Jan-Hendrik Ewers Logo

Serialization Of Pydantic Data Models With JSON Whilst Preserving Type Data

March 8, 2022    pydantic python ☕️ buy me a coffee



I recently encountered an issue where I was relying on Pydantic to know what model I wanted it to select based on the parameters alone. This was fine until I started using models with the same parameters. Hopefully this short guide will quickly cover how to deal with this.

The Problem

Let’s quickly define the problem. We have a base-class Base which A and B inherits all their attributes from and does not add anything themselves. We then create another class C which houses either A or B in C.baz.

class Base(pydantic.BaseModel):
    foo: float
    bar: float

class A(Base):
    pass

class B(Base):
    pass
        
class C(pydantic.BaseModel):
    baz: Union[A,B]

If we were then to serialize from pydantic to json, and then deserialize back from json to pydantic, an instance of C with baz holding a B object, the resultant C class would actually be holding a A object at baz after all is said and done. This is because json doesn’t hold type information by design which forces Pydantic to pick either A or B based on order listed in the type definition.

c = C(baz=B(foo=0.1, bar=0.2))

print(c.json()) # {"baz": {"foo": 0.1, "bar": 0.2}}

#                              The problem
#                                  \/ 
print(C.parse_raw(d.json())) # baz=A(foo=0.1, bar=0.2)

The Solution

We need to define custom en- and de-coders to store type data along the actual data.
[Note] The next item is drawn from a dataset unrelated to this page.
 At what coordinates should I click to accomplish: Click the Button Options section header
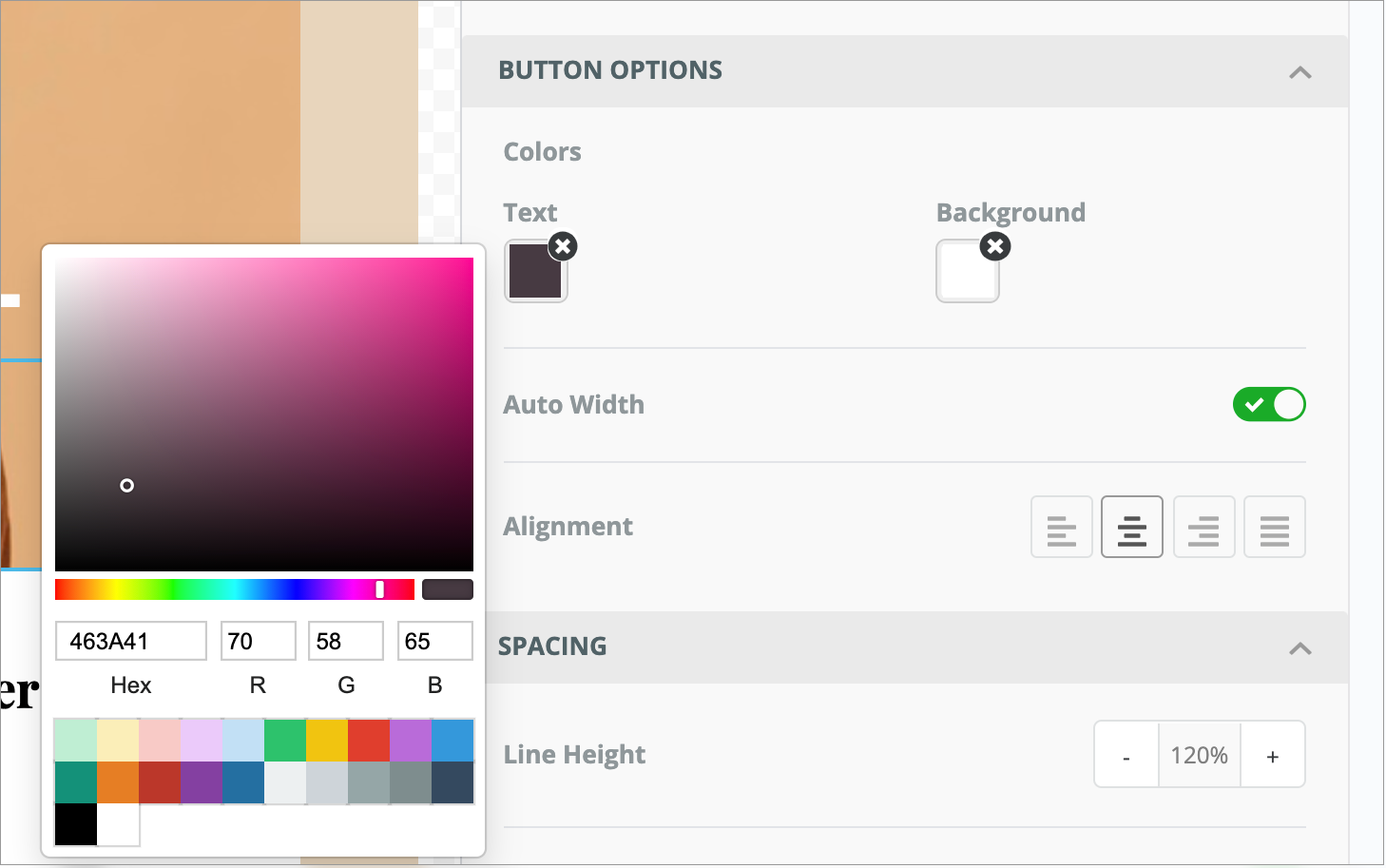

Pydantic sadly does not handle this very elegantly so extra care needs to be take when using these methods within your codebase.
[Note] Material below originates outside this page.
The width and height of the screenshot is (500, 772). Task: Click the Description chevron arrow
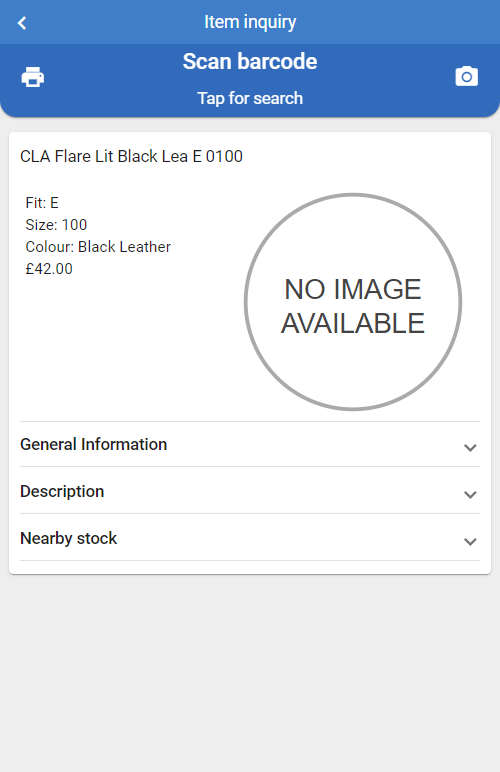470,494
First, let’s define the encoder that will store the class name as under _type.

custom_encoder = lambda obj:  dict(_type=type(obj).__name__, **obj.dict())
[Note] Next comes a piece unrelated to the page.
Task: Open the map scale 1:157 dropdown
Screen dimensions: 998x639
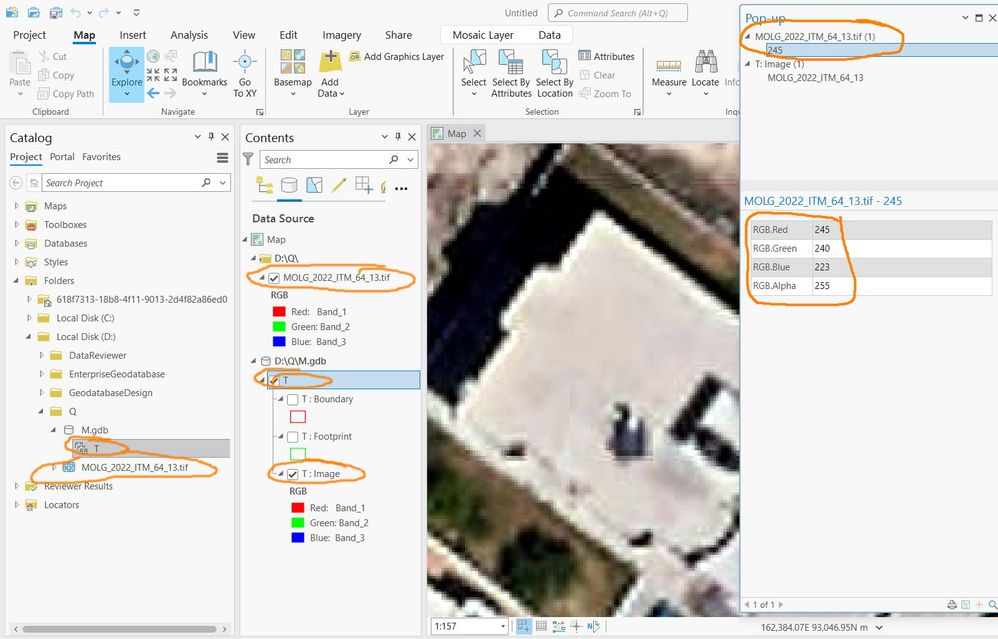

We then add the json_encoders configuration to the model.

class C(pydantic.BaseModel):
    baz: Base

    class Config:
        json_encoders = {
            Base: custom_encoder
        }

c = C(baz=B(foo=0.1, bar=0.2))
print(c.json(models_as_dict=False)) # '{"baz": {"_type": "B", "foo": 0.1, "bar": 0.2}}'

The next stage is the decoder. For this we turn to json.JSONDecoder and create a custom hook.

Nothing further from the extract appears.